# PASSAGE
Question. When it comes to breathing, do you prefer inhaling or exhaling?
I have asked this question many times and it always elicits a chuckle. Clearly if you choose one over the other, you end up dead. And if your body decided that this ongoing struggle between inhaling and exhaling was a problem to solved, you would end up dead. Breathing is not a problem to be solved. It is a polarity to be managed.
Polarity management has a much wider application then biology. It applies to a wide range of features in human systems. Economist John McMillian (Stanford) wrote an insightful book called, “Reinventing the Bazaar: A Natural History of Markets.” McMillian makes the case that the never-ending struggle in political economy has been to find the right mix of centralization and decentralization. If power becomes too centralized, then it will become oppressive and destructive. Yet, without centralized power, local tyrants emerge, injustice proliferates, and warring factions square off, sending society into chaos. In this sense, political economy is a polarity to be managed, not a problem to be solved.
Writing in the Atlantic, Eric Liu makes an important observation (emphasis mine):
"We don’t need fewer arguments today; we need less stupid ones.
The arguments in American politics today are stupid in many ways: They’re stuck in a decaying two-party institutional framework; they fail to challenge foundational assumptions about capitalism or government; they center on symbolic proxy skirmishes instead of naming the underlying change; they focus excessively on style and surface.

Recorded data
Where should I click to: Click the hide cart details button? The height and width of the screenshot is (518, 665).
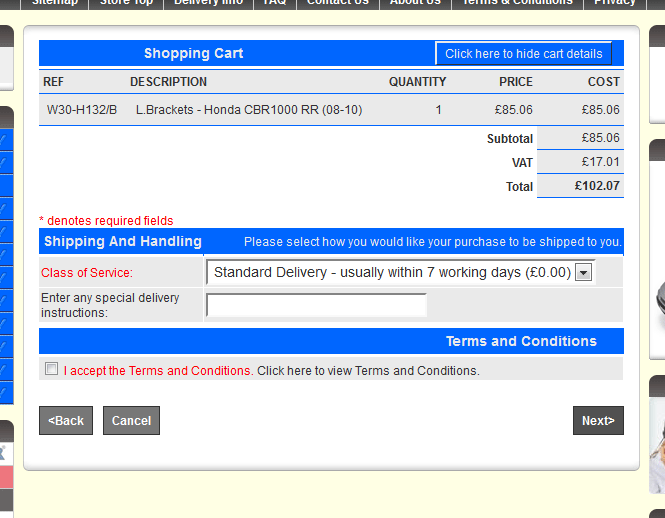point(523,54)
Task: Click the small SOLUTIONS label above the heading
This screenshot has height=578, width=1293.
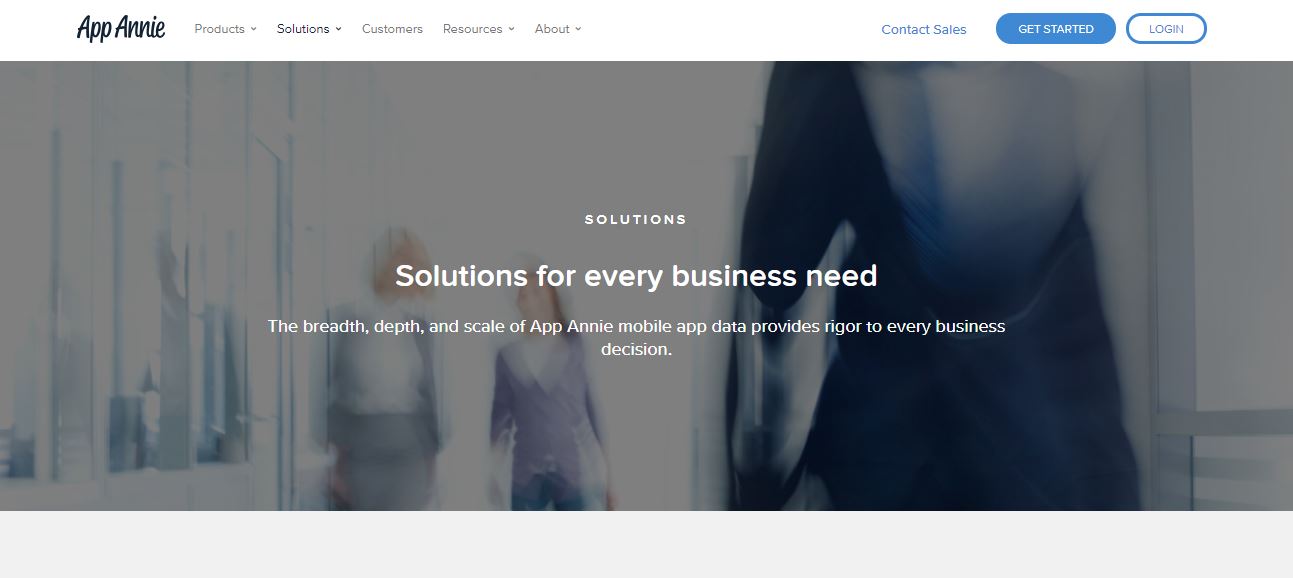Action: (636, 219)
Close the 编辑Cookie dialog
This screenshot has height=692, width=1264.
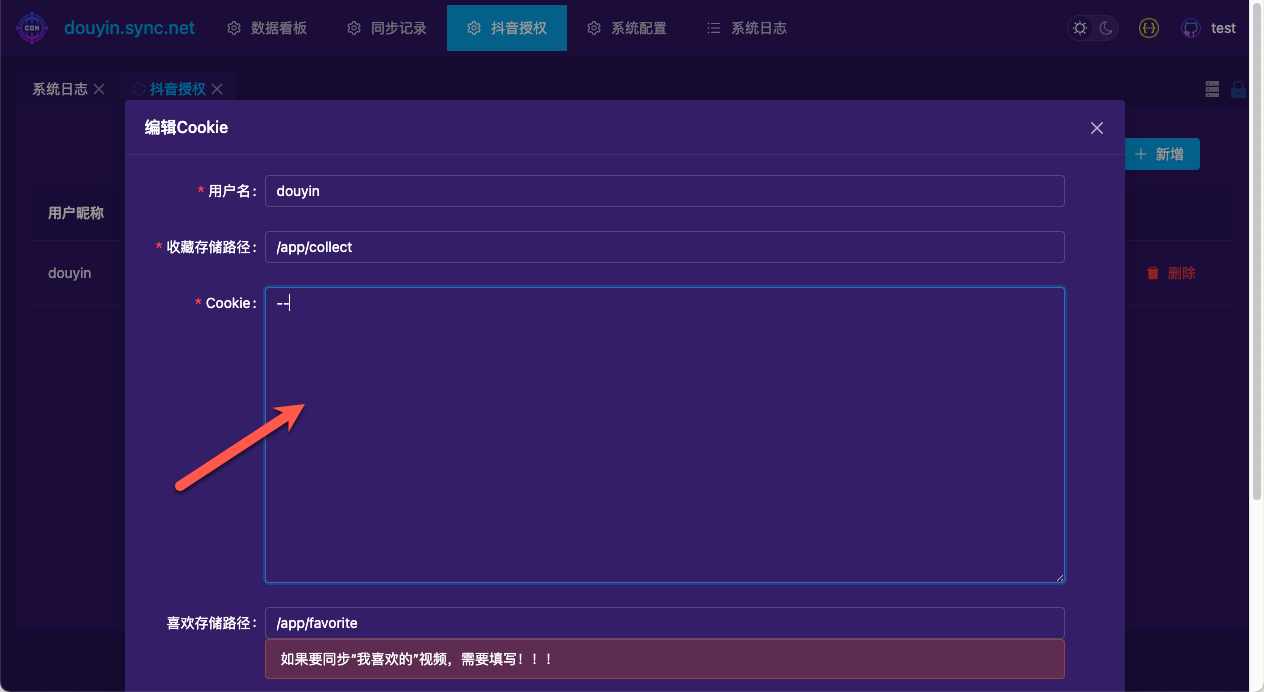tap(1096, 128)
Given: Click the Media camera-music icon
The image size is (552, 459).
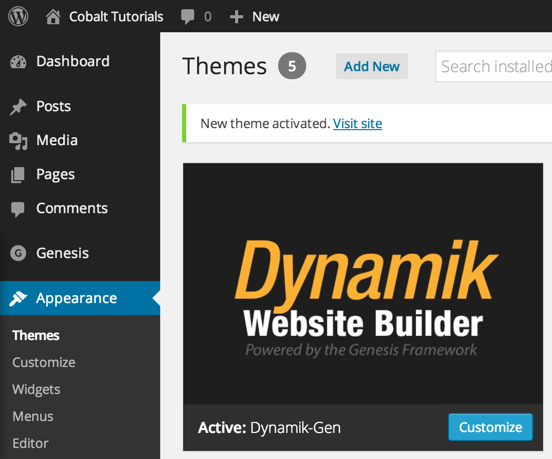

# WORK INSTRUCTIONS
A: Answer these questions about the passage on polarity management:
(i) What does the passage say breathing is, rather than a problem to be solved?
(ii) What is the title of the book by John McMillian?
(iii) In what publication is Eric Liu writing?
B: Copy the part of the passage on polarity management that starts at "Question. When it" and ends at "to be managed.", word for word.

# OUTPUTS IN ORDER
A:
(i) A polarity to be managed.
(ii) "Reinventing the Bazaar: A Natural History of Markets."
(iii) The Atlantic.

B:
Question. When it comes to breathing, do you prefer inhaling or exhaling?
I have asked this question many times and it always elicits a chuckle. Clearly if you choose one over the other, you end up dead. And if your body decided that this ongoing struggle between inhaling and exhaling was a problem to solved, you would end up dead. Breathing is not a problem to be solved. It is a polarity to be managed.